あるケースは、亡き親の相続人が2人の子供(兄弟)で、
亡き親の土地の一部に親の生前に子供の1人が家を建てて、その子供が配偶者と一緒に住み、
もう1人の子供は、その土地に建っている親の家に親と一緒に住んでいたという案件でした。
1つの土地の敷地に、親が子供と同居している家と、親が別の子供に建てさせて、その子が住んでいる家と2棟建っていたわけです。

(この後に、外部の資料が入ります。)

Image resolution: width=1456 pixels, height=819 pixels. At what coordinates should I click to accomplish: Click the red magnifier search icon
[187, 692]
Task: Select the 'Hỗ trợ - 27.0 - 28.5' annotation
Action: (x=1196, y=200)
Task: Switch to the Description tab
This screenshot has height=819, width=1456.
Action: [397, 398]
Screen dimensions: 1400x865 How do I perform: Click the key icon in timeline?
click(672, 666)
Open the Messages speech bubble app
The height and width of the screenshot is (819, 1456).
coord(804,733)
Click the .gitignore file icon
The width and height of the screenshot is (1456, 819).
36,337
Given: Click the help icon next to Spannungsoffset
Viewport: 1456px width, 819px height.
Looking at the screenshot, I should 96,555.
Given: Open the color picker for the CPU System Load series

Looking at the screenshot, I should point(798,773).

子供たち自体も高齢になってきたので、それぞれの子供が双方とも、ずっと住んでいたその場所から動きたくないということでしたので、
それぞれが住んでいる家を残した形で、土地を2つに分筆するしかありませんが、
そのことで折り合いが付かず、私の依頼人である方が遺産分割調停の申立てをしました。

兄弟どうしは、遺産分割を巡って、必ずしも関係が良くなく、
隣どうしに住まない方が良いのではとも思いましたが、
兄弟双方ともに、今住んでいる場所を移りたくないということで、
やむなく分筆することで和解しました。

また、2つに分筆するといっても、
分筆後の2つの土地のそれぞれの価額が同一になるような分け方ができないことも多いです。
そうなると、分筆後の土地の価値の差額はお金で精算するということになります。
このお金で精算するということも、分筆後の2つの土地をそれぞれいくらで評価するかによって精算金額が違ってくるので、
遺産分割協議にあたっては、この精算金額についてもお互いが合意する必要があります。

ある程度の面積がある土地ではありましたが、
1つの敷地にある2つの建物をそれぞれ残した形で分筆するということで、
分筆後の2つになった土地は、それぞれ、やや細長い、ウナギの寝床のような形にはなってしまいました。
土地の価値や、土地の有効利用という観点からですと非常にもったいない分け方ですが、
遺産分割というものが経済合理性だけでは収まらないことの典型でもあります。